Text excerpt:
= Beginning of Section =

N.Y. Credit Union Sues NCUA Over Taxi Medallion Loan Participation Dispute

Nassau Financial objects to the NCUA's agreement, which settled millions in defaulted taxi medallion loans for a fraction of what they were worth.

New York City taxis view from above. (Source: Shutterstock)

The $390 million Nassau Financial Federal Credit Union is suing the NCUA for nearly $1 million for allegedly breaching an agreement to settle defaulted taxi medallion loans for a mere fraction of what they were worth.

The NCUA said it plans to ask a federal judge to dismiss the lawsuit claiming the court has no authority to rule on the dispute because the breach of contract claims is subject to judicial review only under the Administrative Procedures Act. Though the East Meadows, N.Y.-based Nassau Financial filed an administrative appeal, it was disallowed by the NCUA board last November.

= End of Section =

Problems and tasks:
(A) Copy the stretch of the Nassau Financial article from "New York City" through "mere fraction of what they were worth.".
(B) In the Nassau Financial article, how much money is the credit union seeking from the NCUA?
(C) Write the next part of the Nassau Financial article, starting after its last sentence.
The listing that comes after this is unrelated to the Nassau Financial article.

Information shown:
= Beginning of Section =

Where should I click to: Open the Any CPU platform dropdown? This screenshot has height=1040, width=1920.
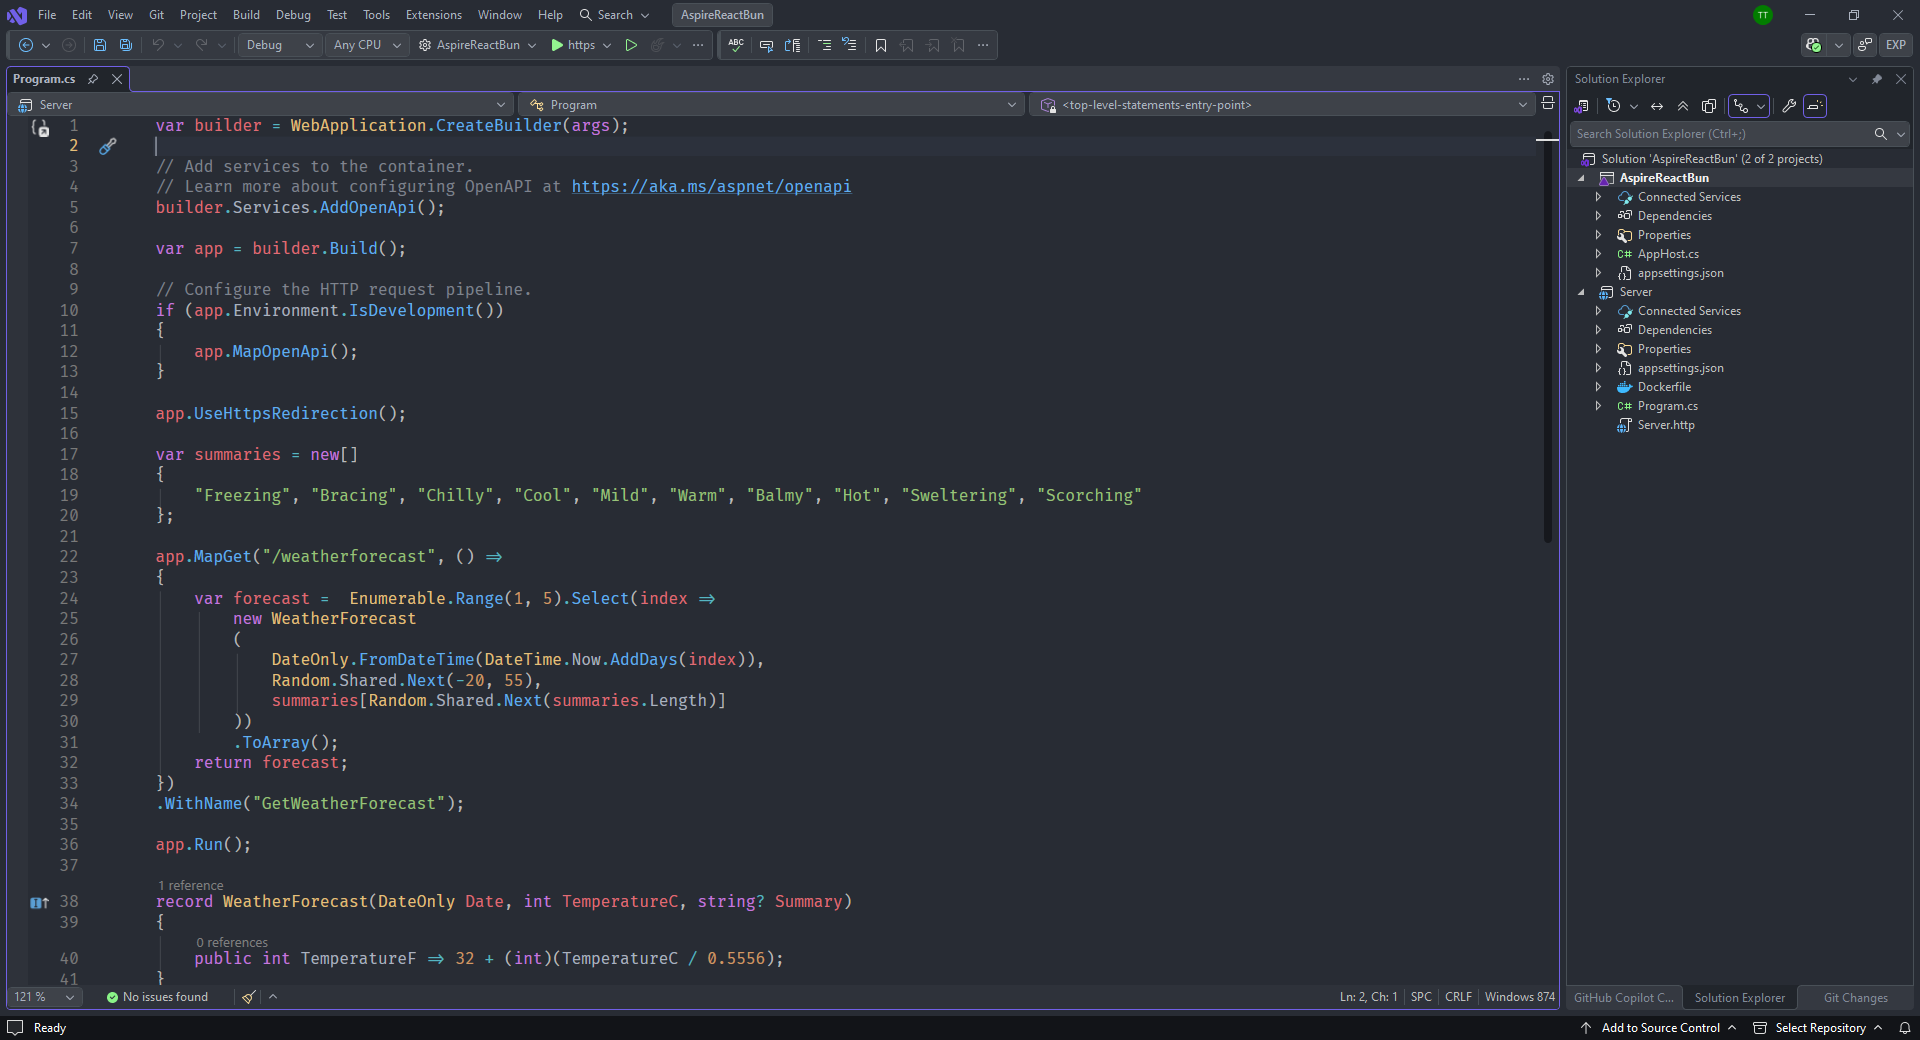click(x=367, y=45)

= End of Section =

Results for each task:
(A)
New York City taxis view from above. (Source: Shutterstock)

The $390 million Nassau Financial Federal Credit Union is suing the NCUA for nearly $1 million for allegedly breaching an agreement to settle defaulted taxi medallion loans for a mere fraction of what they were worth.

(B) Nearly $1 million.

(C)
According to the credit union’s lawsuit filed in the U.S. District Court for the Eastern District of New York in Brooklyn, it signed a loan participation agreement with LOMTO Federal Credit Union and received 90% participation interest in five of the 19 loans LOMTO made to real estate investor and borrower Adrian Tudor. The loans were secured by City of Chicago taxi medallions. However, the value of the taxi medallions dramatically dropped in value because of ridesharing competitors, whose popularity led to millions in losses for the $156 Million LOMTO, which was liquidated by the NCUA in 2018.

Beginning in 2015, Tudor missed loan payments. In that year, LOMTO posted losses of more than $13 million, and continued to show losses of $18 million in 2016, $51 million in 2017 and $16 million in 2018, according to NCUA financial performance reports.

Following extensive litigation, all of the LOMTO loan participants agreed in May 2019 to restructure the Tudor loans with additional collateral of commercial properties. But when Tudor defaulted on the restructured loans, the NCUA, as the liquidating agent, began foreclosure proceedings on the commercial properties. By December 2020, the NCUA, which also acted as the loan servicer, agreed to a negotiated settlement.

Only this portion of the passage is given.